Shareholders denied access to pre-merger communications

1222neih_2_RENTONShareholders were not entitled to the disclosure of privileged communications between a technology company and the company’s outside counsel concerning a proposed merger when they later sued over the terms of the completed deal, a judge in the Massachusetts Superior Court’s Business Litigation Session has ruled in a case of first impression.

The shareholders argued that control of the attorney-client privilege belonged to them as it related to communications concerning the acquisition of BBN Technologies Holding Corp. by the defendant, Waltham-based Raytheon Co.

But Judge Thomas P. Billings ruled that, under applicable Delaware law, control of the privilege passed to Raytheon as a result of the merger.

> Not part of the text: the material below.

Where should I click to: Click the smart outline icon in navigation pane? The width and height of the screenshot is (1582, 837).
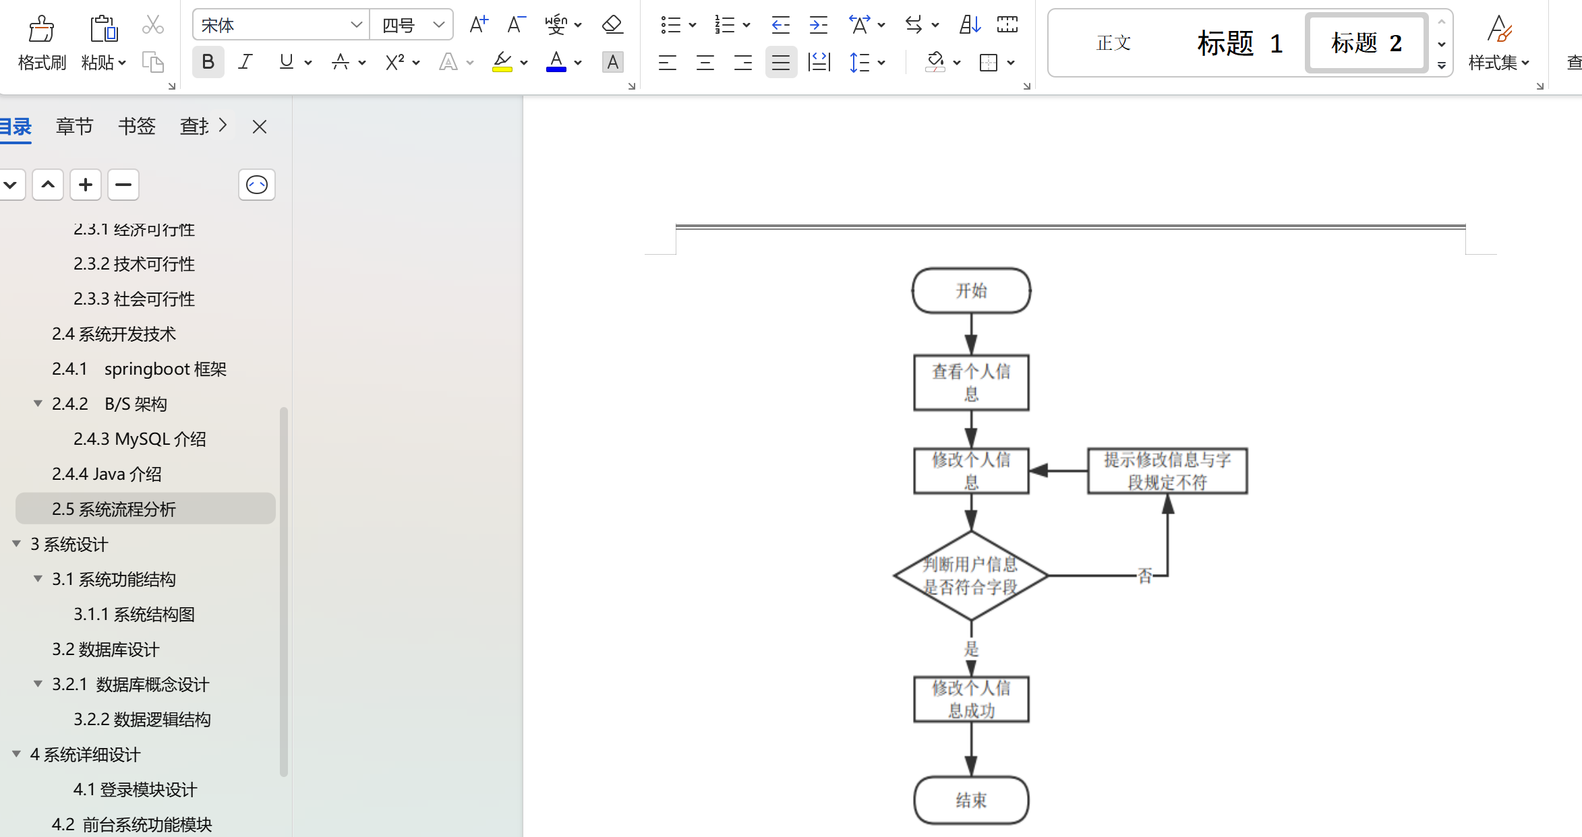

“Under the terms of the Merger Agreement and Delaware law Raytheon, not the BBN shareholders, control[s] the attorney-client privilege, even as to communications concerning the merger and the negotiations preceding it,” Billings wrote.

The seven-page decision is Novack v. Raytheon Company.

Check merger documents

The decision is the first time a Massachusetts court has weighed in on the issue of who owns the attorney-client privilege after a merger or other similar change of managerial control, according to Andover attorney Jeffrey B. Renton, who represented defendant Raytheon in the case.

Renton said the decision in Novack was in large part dictated by the language of Delaware’s merger statute.

“The statute essentially treats the attorney-client privilege as an asset,” Renton said.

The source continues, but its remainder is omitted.